*Assigned task*. Find the line below with "Click the Save icon in toolbar" and the line with "Where should I click to: Click". Output exactly those lines and everything between them, leaving out the pictures.

*Dataset content*.
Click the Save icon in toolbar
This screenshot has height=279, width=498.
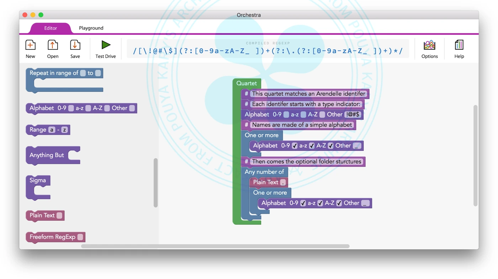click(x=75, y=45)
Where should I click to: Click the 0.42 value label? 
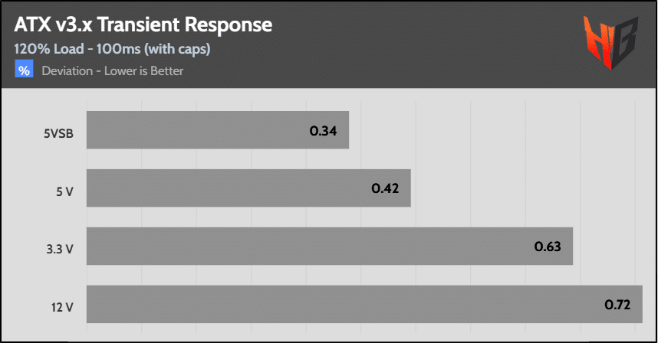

...

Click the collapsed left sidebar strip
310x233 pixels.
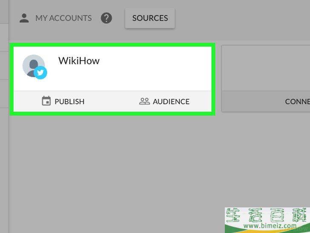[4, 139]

...

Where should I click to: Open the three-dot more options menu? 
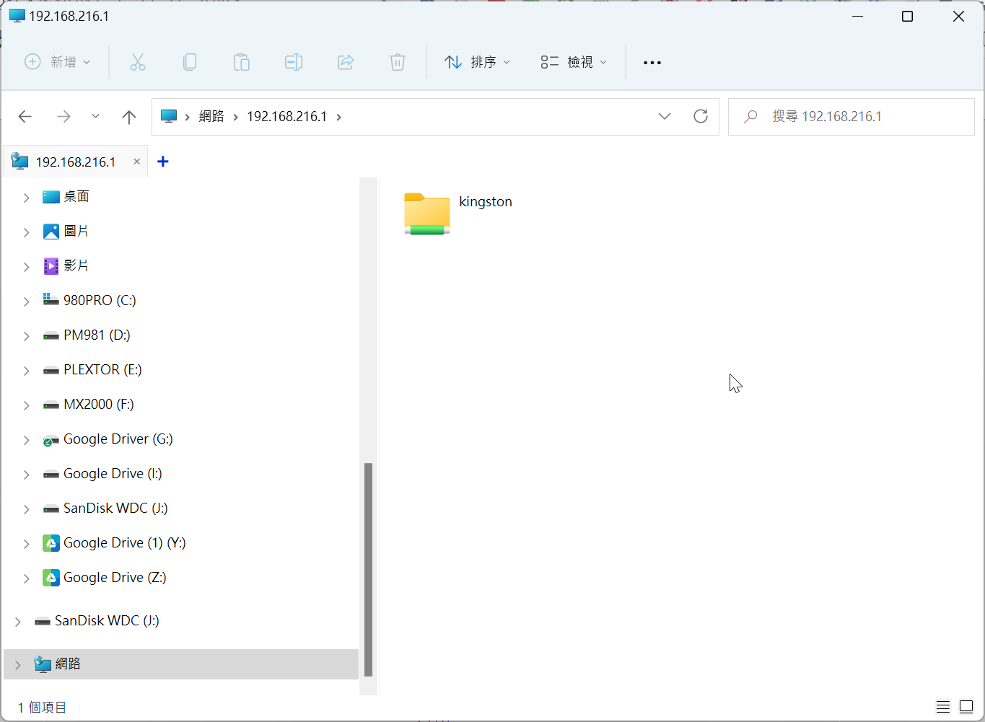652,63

*Exercise result*.
Click the Save icon in toolbar
This screenshot has height=279, width=498.
click(x=75, y=45)
Where should I click to: Click the 0.42 value label? 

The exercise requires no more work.